See followup comment below. You're confusing logical atomicity for physical consistency and durability: yes, these operations may have certain atomicity guarantees from perspective of the application, but they are entirely asynchronous from the perspective of the storage medium unless you explicitly fsync(), and for example on Linux, even then the default behaviour of ext4 is to allow metadata updates to complete prior to data updates (no "write barrier").
I understand the problem scenario with ext3/ext4 journalling you're referring to here and below.
However, HN runs on FreeBSD, and my understanding is that the combination of soft-updates + journalling there actually do provide atomic rename, even in the case of catastrophic failure. McKusick talks about it here: http://www.mckusick.com/softdep/suj.pdf
Also, just to anchor the discussion a bit, the HN code does use the "write foo.tmp; mv foo.tmp foo" trick all over the place. (Or at least, the most recent version of news.arc I've seen does.)

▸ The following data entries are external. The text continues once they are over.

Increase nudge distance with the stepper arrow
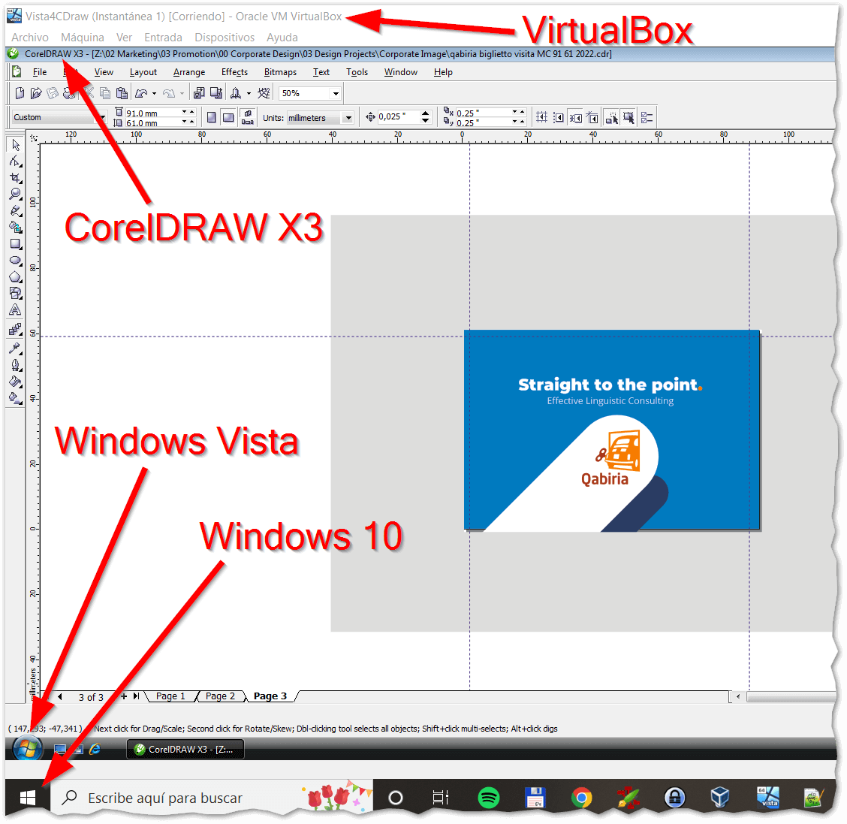The image size is (847, 824). (x=425, y=113)
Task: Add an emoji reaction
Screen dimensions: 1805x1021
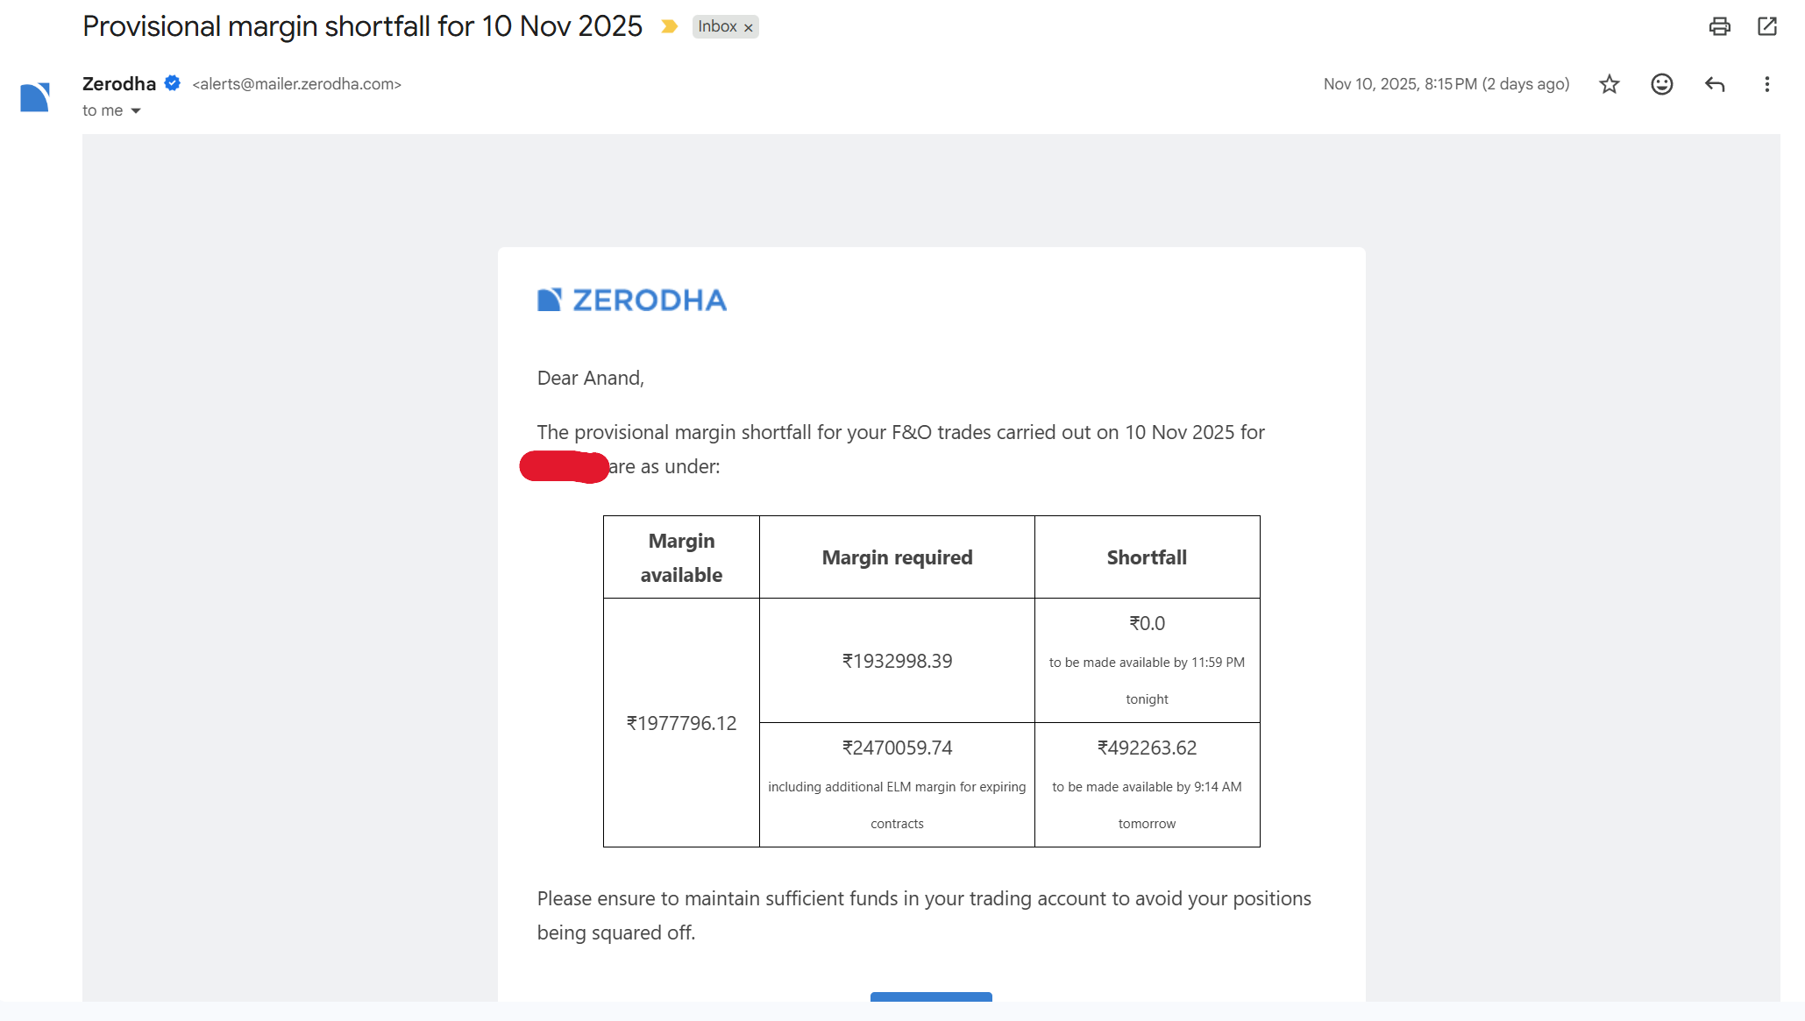Action: click(x=1661, y=84)
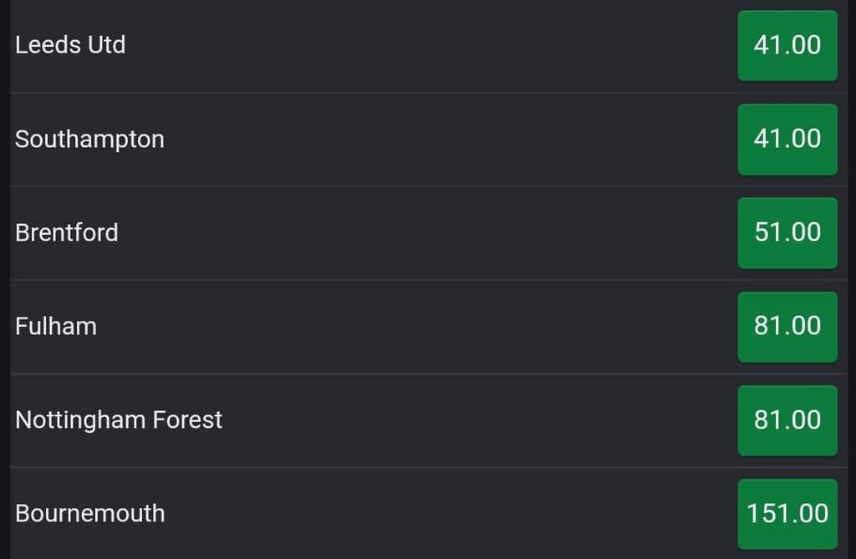The width and height of the screenshot is (856, 559).
Task: Tap the odds button beside Fulham
Action: point(787,327)
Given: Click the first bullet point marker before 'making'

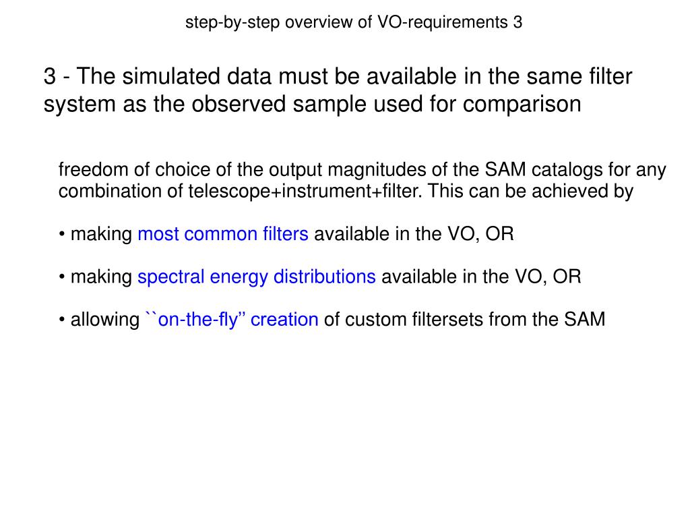Looking at the screenshot, I should tap(61, 235).

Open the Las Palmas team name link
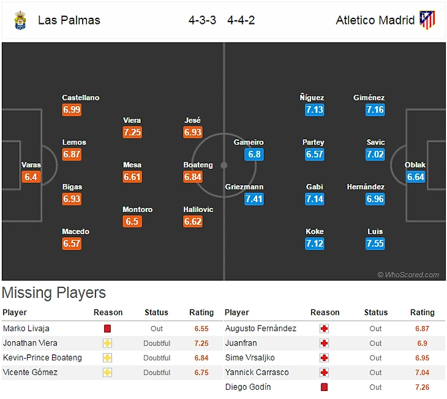[69, 20]
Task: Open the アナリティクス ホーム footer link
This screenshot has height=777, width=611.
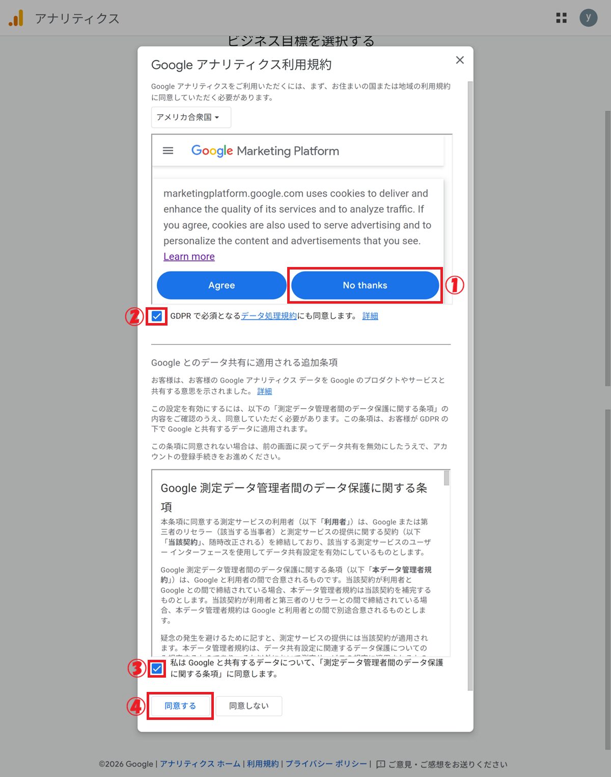Action: [200, 764]
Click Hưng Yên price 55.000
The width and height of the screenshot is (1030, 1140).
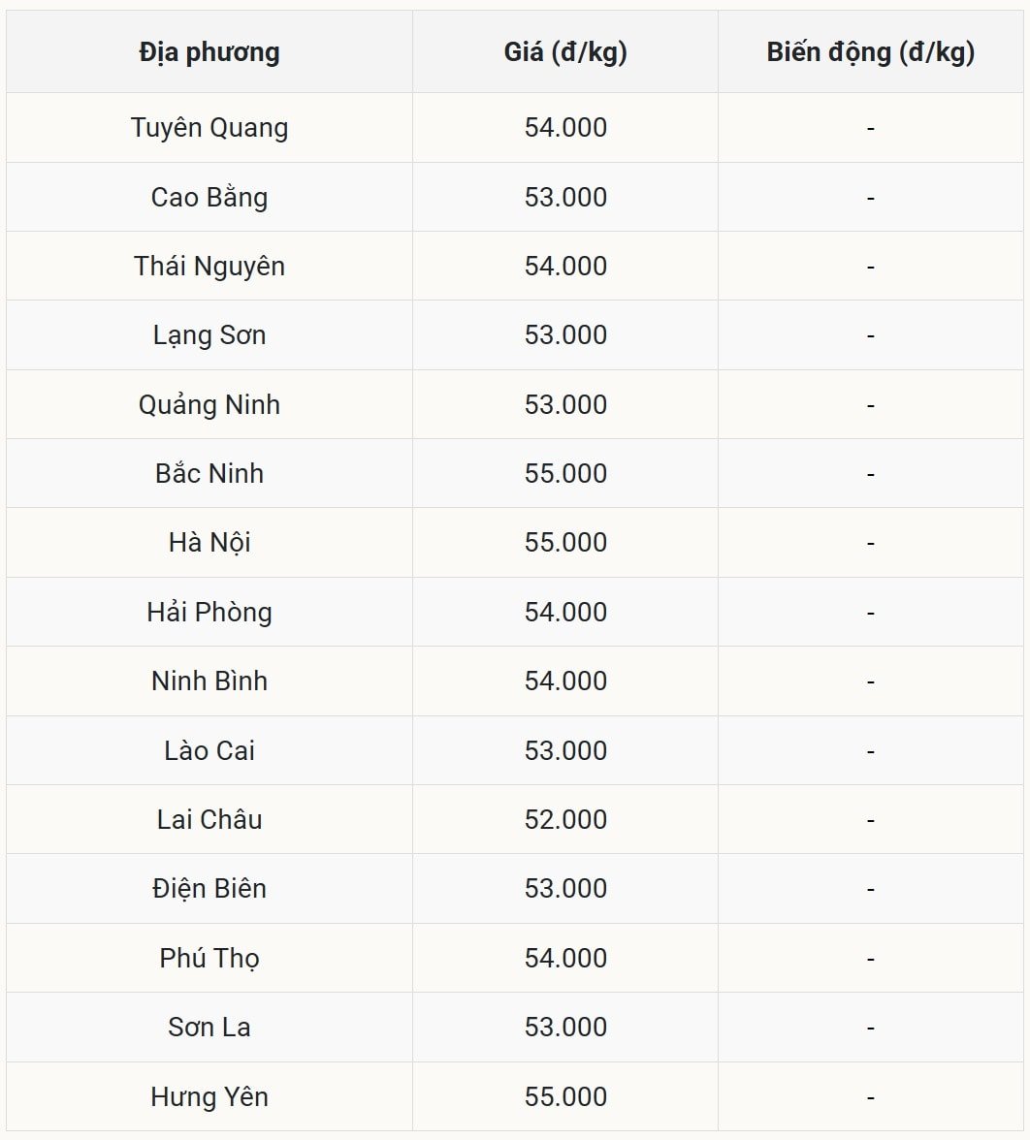coord(565,1096)
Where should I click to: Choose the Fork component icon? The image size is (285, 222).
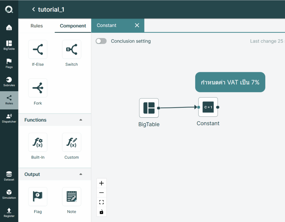coord(38,88)
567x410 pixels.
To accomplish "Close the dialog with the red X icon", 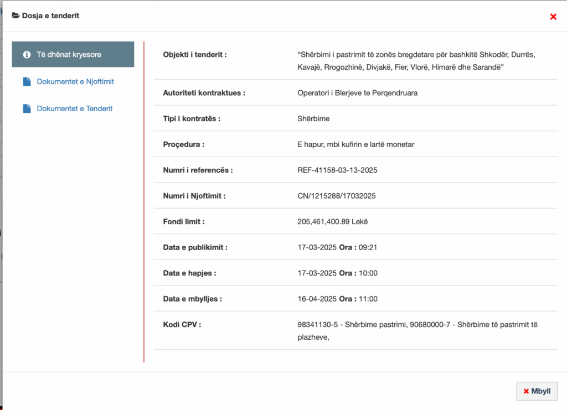I will click(x=553, y=17).
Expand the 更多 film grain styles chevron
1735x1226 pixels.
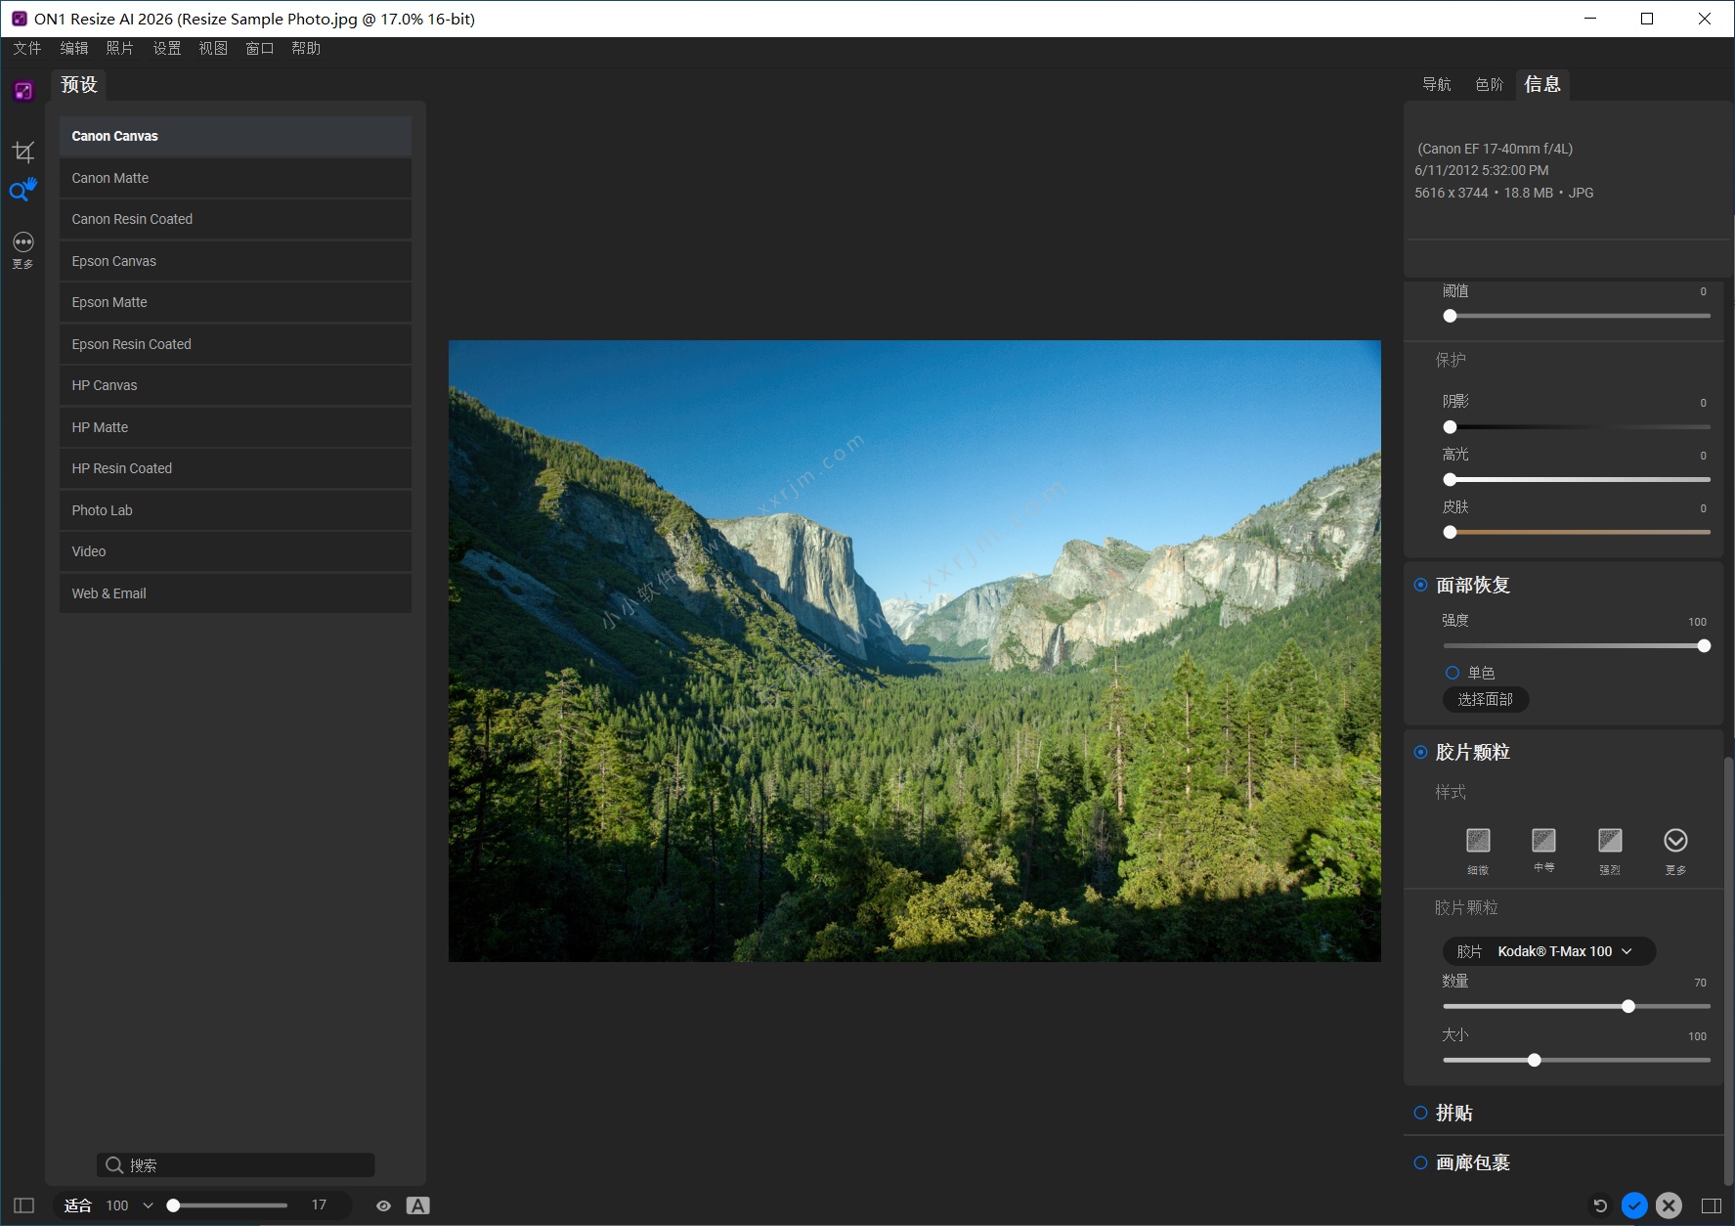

You said POSIX, which makes no such guarantee.. soft updates are cool, though as far as I know they still don't provide durability. Still, that's far better than the default Linux behaviour
And this is one of many reasons why you should use ZFS for your data. ZFS guarantees the atomicity of renames and would not have this problem. On Solaris and FreeBSD at least. I don't know about ZFS on Linux.
Using less virtual memory to store user data doesn't imply better cache use, only a smaller cache size. The tradeoff is memory over CPU. With a database you're using more CPU. It's a fair bet to say that your memory capacity will increase at a greater rate than your CPU, not to mention costing less to power and/or cool, and a simpler software architecture to support. Wasting memory is a simple hack to increase performance and decrease complexity.
> This of course before saying anything about transactional safety of writing directly to the filesystem
1) transactions aren't made or broken by what or when they're written, they're made or broken by being verified after being written, and 2) this is a user forum for people to comment on news stories, not an e-commerce site. Worst case the filesystem's journal gets replayed and you lose some pithy comments.
That's incorrect, you're potentialy trading several system calls (open, read, close) and their associated copies, which have high fixed costs for, with the right database, no system calls at all. I've spent most of the past year working with LMDB, and can decisively say that filesystems can in no way be competitive with an embedded database, by virtue of the UNIX filesystem interface.
> this is a user forum for people to comment on news stories, not an e-commerce site
That much is true, though based on what we've learned in the parent post, until today all passwords on the site were stored in one file. Many popular filesystems on Linux exhibit surprising results rewriting files, unless you're incredibly careful with fsync and suchlike. For example, http://lwn.net/Articles/322823/ is a famous case where the many-decades traditional approach of writing out "foo.tmp" before renaming to "foo" could result in complete data loss should an outage occur at just the right moment.
So you're saying LMDB looking up a user-specific record and returning it will always be faster than either an lseek() and read() on a cached mmapped file [old model] or an open(), read(), close() on a cached file [new model] ? Is the Linux VFS that slow?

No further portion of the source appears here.